> **Directions**
Determine how many lines of the data include the word "agent", and write only that number.

> **Task material**

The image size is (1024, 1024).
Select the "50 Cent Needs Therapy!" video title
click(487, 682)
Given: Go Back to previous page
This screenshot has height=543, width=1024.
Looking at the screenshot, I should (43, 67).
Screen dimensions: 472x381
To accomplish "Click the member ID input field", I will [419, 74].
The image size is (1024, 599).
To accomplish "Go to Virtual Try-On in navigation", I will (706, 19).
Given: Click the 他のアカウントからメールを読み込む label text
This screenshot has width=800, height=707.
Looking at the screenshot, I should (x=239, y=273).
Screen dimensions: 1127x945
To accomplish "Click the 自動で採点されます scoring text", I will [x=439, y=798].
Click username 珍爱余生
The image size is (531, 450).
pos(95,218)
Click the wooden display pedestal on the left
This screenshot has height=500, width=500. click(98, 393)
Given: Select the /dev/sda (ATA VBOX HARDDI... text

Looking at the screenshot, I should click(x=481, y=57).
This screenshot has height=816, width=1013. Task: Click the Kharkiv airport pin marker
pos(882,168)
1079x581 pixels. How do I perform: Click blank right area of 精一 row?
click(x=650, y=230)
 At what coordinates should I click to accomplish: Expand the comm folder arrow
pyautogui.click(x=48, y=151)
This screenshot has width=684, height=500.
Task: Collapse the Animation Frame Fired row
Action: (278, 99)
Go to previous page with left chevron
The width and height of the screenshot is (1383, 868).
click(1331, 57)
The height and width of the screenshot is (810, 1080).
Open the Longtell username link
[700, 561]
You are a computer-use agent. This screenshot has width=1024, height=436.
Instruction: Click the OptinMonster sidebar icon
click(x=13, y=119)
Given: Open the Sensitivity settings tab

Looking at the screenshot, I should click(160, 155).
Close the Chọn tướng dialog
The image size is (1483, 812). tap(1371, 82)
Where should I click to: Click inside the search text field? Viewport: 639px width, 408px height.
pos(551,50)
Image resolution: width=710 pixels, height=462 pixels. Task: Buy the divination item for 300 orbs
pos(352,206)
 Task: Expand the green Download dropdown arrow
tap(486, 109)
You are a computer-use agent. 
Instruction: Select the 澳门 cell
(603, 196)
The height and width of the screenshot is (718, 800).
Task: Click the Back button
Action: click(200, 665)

> **Written reply**
2